Ya no es noticia que el Papa Benedicto XVI se ha abierto cuenta en Twitter, una de las redes sociales más rápidas, intensas y efímeras que existen en la web world wide web (www) o red informática mundial. Más que noticia parece un milagro: 14 tuits para más de medio millón de seguidores en la cuenta en español.

Desde que el Papa tuitea mensajes tan poco divinos y tan de agencia de publicidad como éste “¿qué tradición familiar navideña de tu niñez recuerdas todavía?”

Twitter del Papa Benedicto XVI

Twitter del Papa Benedicto XVI

o el telediario de La 1 informa que el Rey Don Juan Carlos ha perdido 244.000 telespectadores en su discurso navideño en un año y más de dos millones de espectadores en doce años, una va dándose cuenta de que “algo” ha cambiando de verdad. O dicho de otro modo: hemos entrado en otra fase interestelar. La era de la filosofía, de la sociedad y de la modernidad líquida que preconizó Zygmunt Bauman, desde luego. El presente se nos escurre de las manos y el futuro tiene cara de chorro de agua fría.

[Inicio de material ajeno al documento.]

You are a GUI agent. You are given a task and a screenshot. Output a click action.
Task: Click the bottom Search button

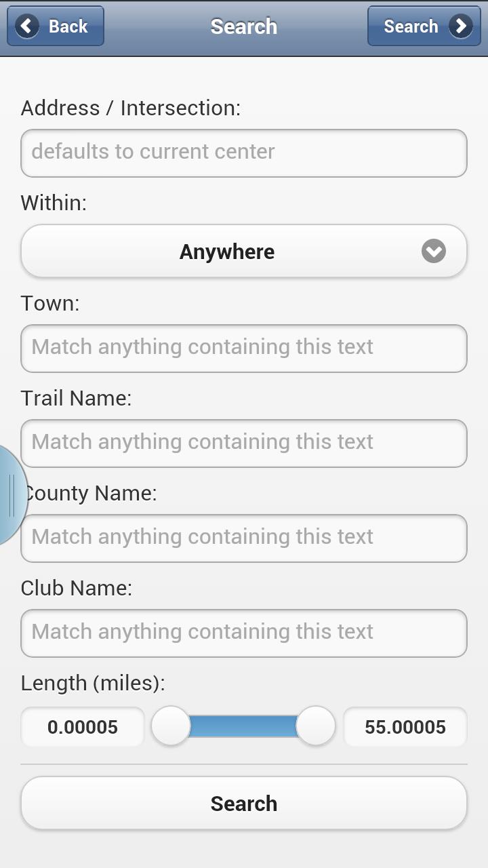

Iglesia y Monarquía han sido y son dos poderes fácticos. Durante años, décadas y siglos. Y si se han subido al carro “marketiniano” actual -que dicho sea de paso es más tremendo que nunca- podemos llegar a concluir que será por “algo”. Subimos a la Luna y no pasó nada. Descubrimos agua en Marte y tampoco pasó nada. Hemos descubierto el tú a tú tecnológico inmediato y mundial, y cielo y tierra andan removidos.

Quizás el verdadero cambio -o por lo menos una de sus vertientes- sea el del poder. El del poder que otorga que millones de ciudadanos puedan -en muy pocos segundos y en todo el mundo- contestar, replicar, reirse, distribuir, mejorar, criticar, preguntar, increpar, opinar, informar …sobre una cacería de elefantes, un desahucio, la presencia de la mula y el buey en el portal de Belén, la subida de la luz, una sentencia judicial, los gastos de los diputados, el rescate de los bancos. (Voy a poner un punto y seguido a este argumento; no acabaría nunca).

No nos emocionemos que algunos estamentos ya están poniendo la maquinaria en marcha para cercenar todo este terrremoto social. Pero me viene a la cabeza la famosa frase que se le atribuyó a Alfonso Guerra (aquí les dejo una colección de citas de regalo navideño), en su tiempo de vicepresidente del Gobierno, en un momento en el que todo estaba bajo su control: “el que se mueva no sale en la foto”. 

Las tornas han cambiado tanto que…“ay del que no se mueva”.